2. The method of claim 1, wherein said deconvoluting comprises comparing a distribution of a series of signals to an expected distribution of signals.

3. The method of claim 1, wherein the first target nucleotide sequence is located on a different chromosome than the second target nucleotide sequence.

4. The method of claim 1, wherein said biological phenomenon is a genetic mutation.

5. The method of claim 1, wherein said biological phenomenon is a genetic polymorphism.

6. The method of claim 5, wherein said genetic polymorphism is a single nucleotide polymorphism (SNP).

7. The method of claim 1, wherein said biological phenomenon is a DNA methylation event.

8. The method of claim 1, wherein said biological phenomenon is the expression of a microRNA.

9. The method of claim 1, wherein said biological phenomenon is an alternative transcript junction.

10. The method of claim 1, wherein said plurality of compound probes comprises a set of overlapping oligonucleotide probes, wherein said set of overlapping oligonucleotide probes are contiguous when aligned with a nucleic acid molecule of interest and comprises oligonucleotide probes which are located on different compound probes.
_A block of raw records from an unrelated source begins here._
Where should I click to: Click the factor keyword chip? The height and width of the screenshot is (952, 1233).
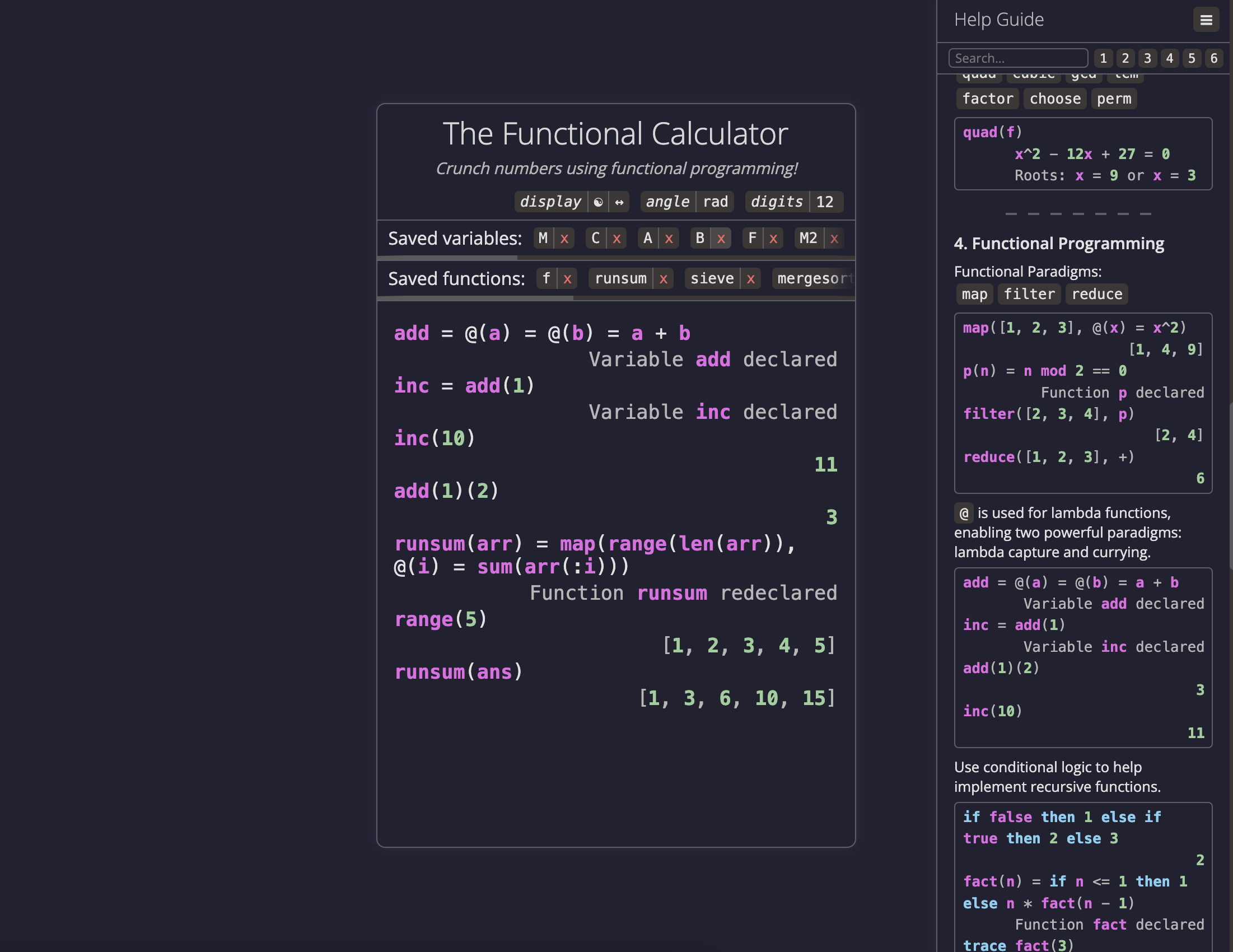tap(987, 99)
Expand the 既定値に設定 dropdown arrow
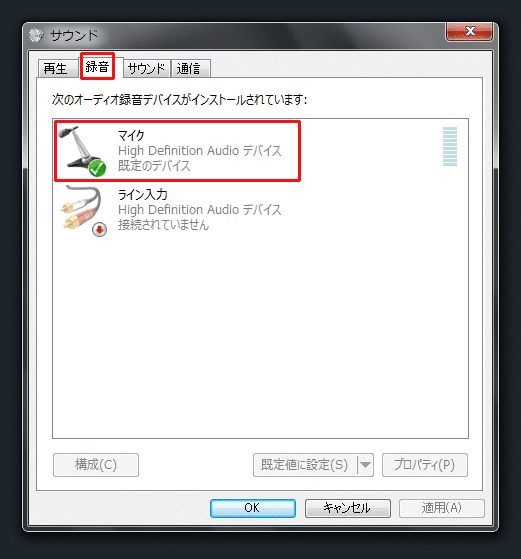 click(x=365, y=465)
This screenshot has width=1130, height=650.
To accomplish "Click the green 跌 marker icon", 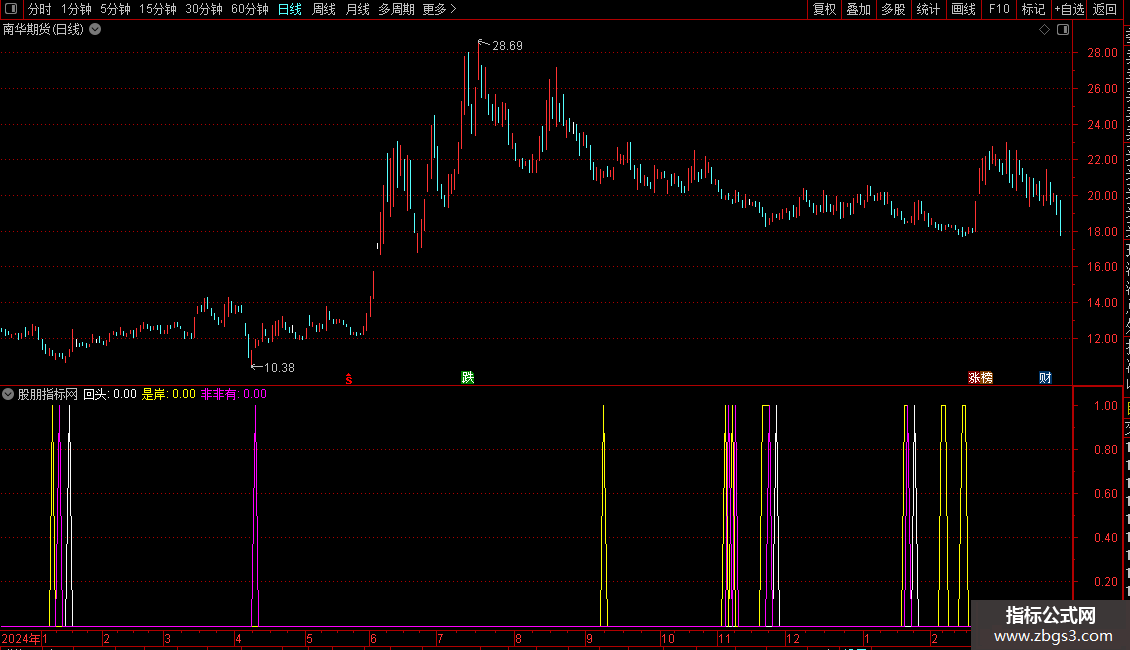I will (468, 378).
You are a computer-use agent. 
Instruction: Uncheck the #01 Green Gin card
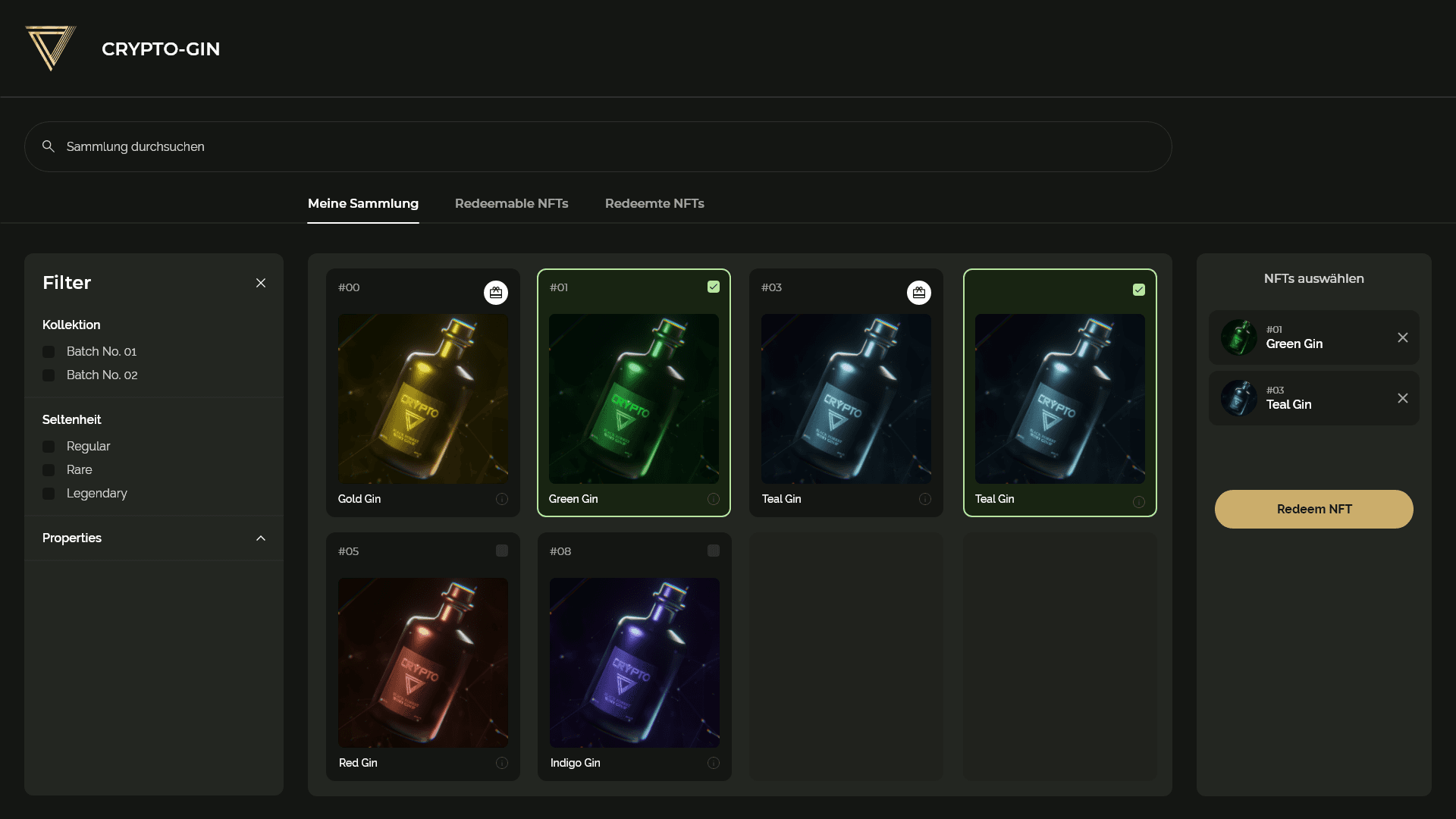click(x=714, y=287)
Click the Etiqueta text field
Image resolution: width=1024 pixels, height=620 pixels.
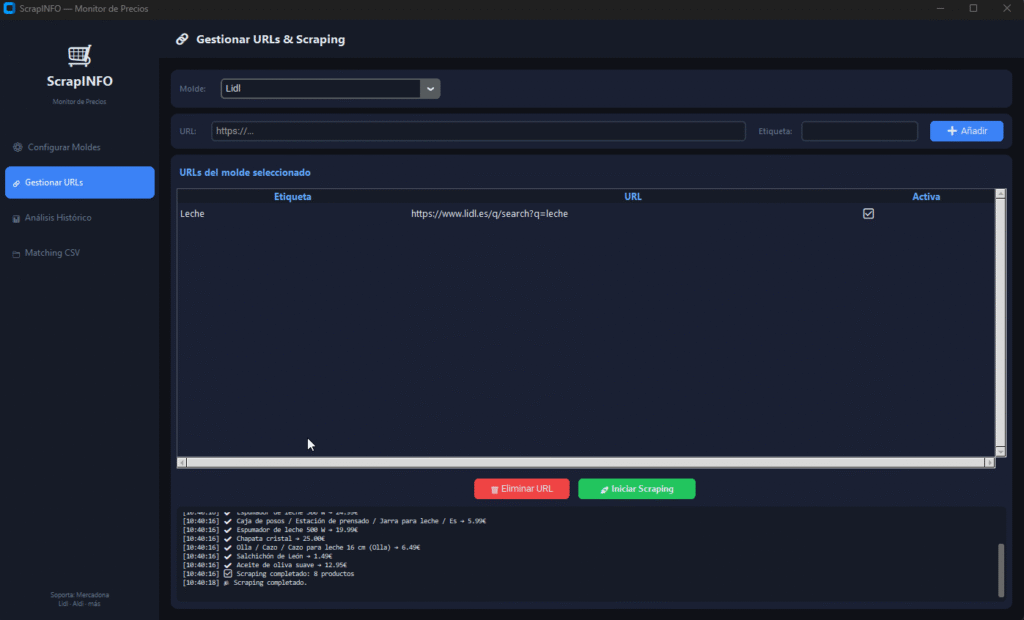pos(859,131)
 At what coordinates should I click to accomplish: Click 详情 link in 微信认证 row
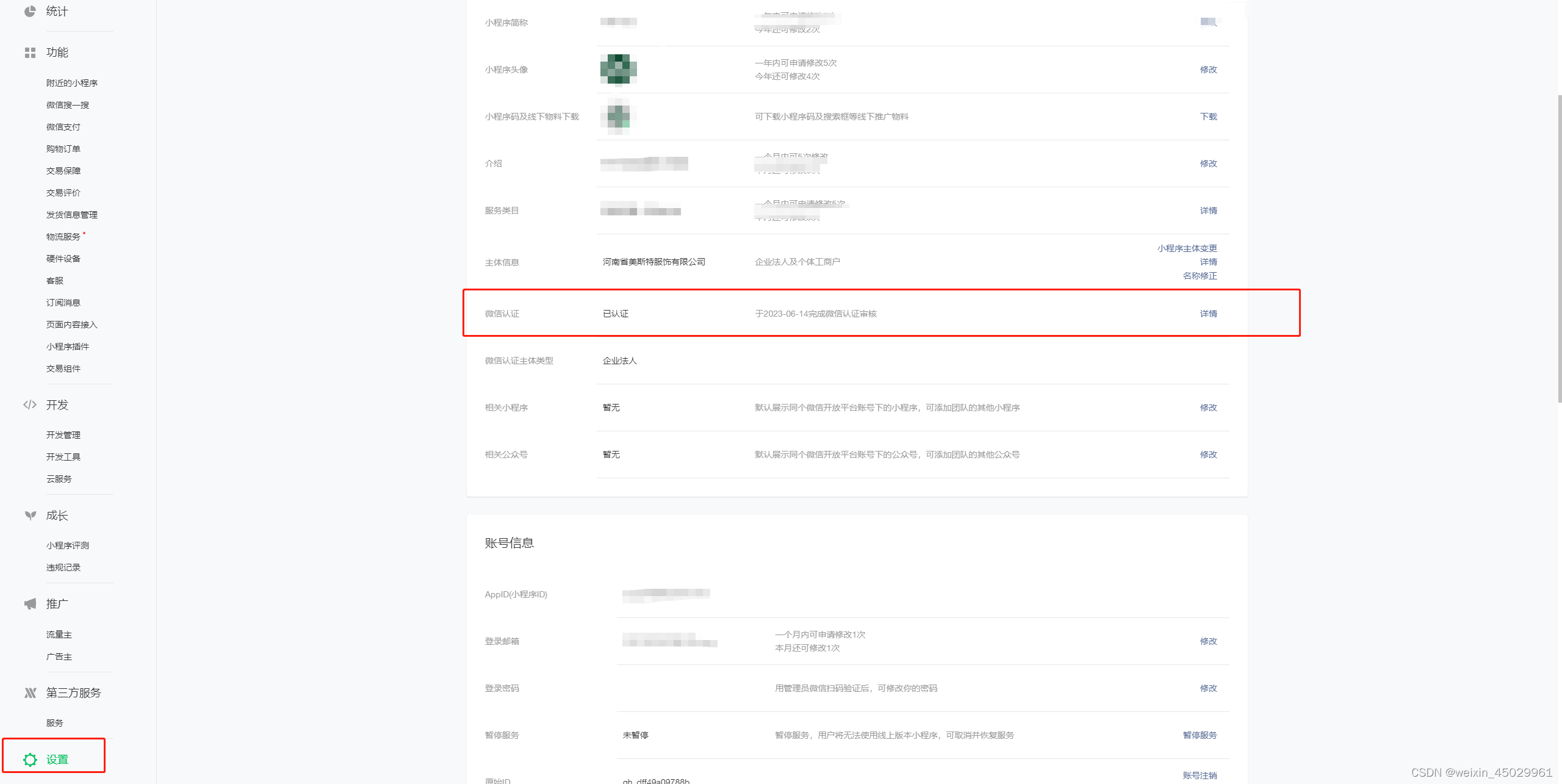tap(1208, 314)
11. The method of claim 10, wherein all of the oligonucleotide probes in the set of overlapping oligonucleotide probes are located on different compound probes.

12. An array for determining a location of a biological phenomenon in terms of chromosomal coordinates in a nucleic acid molecule of interest, said array comprising:

a plurality of compound probes, wherein each compound probe comprises at least a first oligonucleotide probe comprising a first nucleotide sequence selected to hybridize to a first target nucleotide sequence in a nucleic acid molecule of interest; and at least a second oligonucleotide probe comprising a second nucleotide sequence selected to hybridize to a second target nucleotide sequence in the nucleic acid molecule of interest, wherein the first and second nucleotide sequences of the first and second oligonucleotide probes, respectively, together are not genomically contiguous when hybridized to any single strand in the nucleic acid molecule of interest, and wherein the plurality of compound probes comprises a set of oligonucleotide probes having sequences selected to determine the location of a biological phenomenon in terms of chromosomal coordinates in a nucleic acid molecule of interest.

13. The array of claim 12, wherein the set of oligonucleotide probes is designed such that the sequence of a first oligonucleotide probe of the set overlaps by 21-24 bases with the sequence of a second oligonucleotide probe of the set when the two probes are aligned on a nucleic acid molecule of interest.

14. The array of claim 12, wherein the first target nucleotide sequence is located on a different chromosome than the second target nucleotide sequence.

15. The array of claim 12, wherein the first target nucleotide sequence is derived from a different organism or strain than the second target nucleotide sequence.

16. The array of claim 12, wherein said biological phenomenon is a genetic mutation.

17. The array of claim 12, wherein said biological phenomenon is a genetic polymorphism.

18. The array of claim 17, wherein said genetic polymorphism is a single nucleotide polymorphism (SNP).

19. The array of claim 12, wherein said biological phenomenon is a DNA methylation event.

20. The array of claim 12, wherein said biological phenomenon is the expression of a microRNA.

21. The array of claim 12, wherein said biological phenomenon is an alternative transcript junction.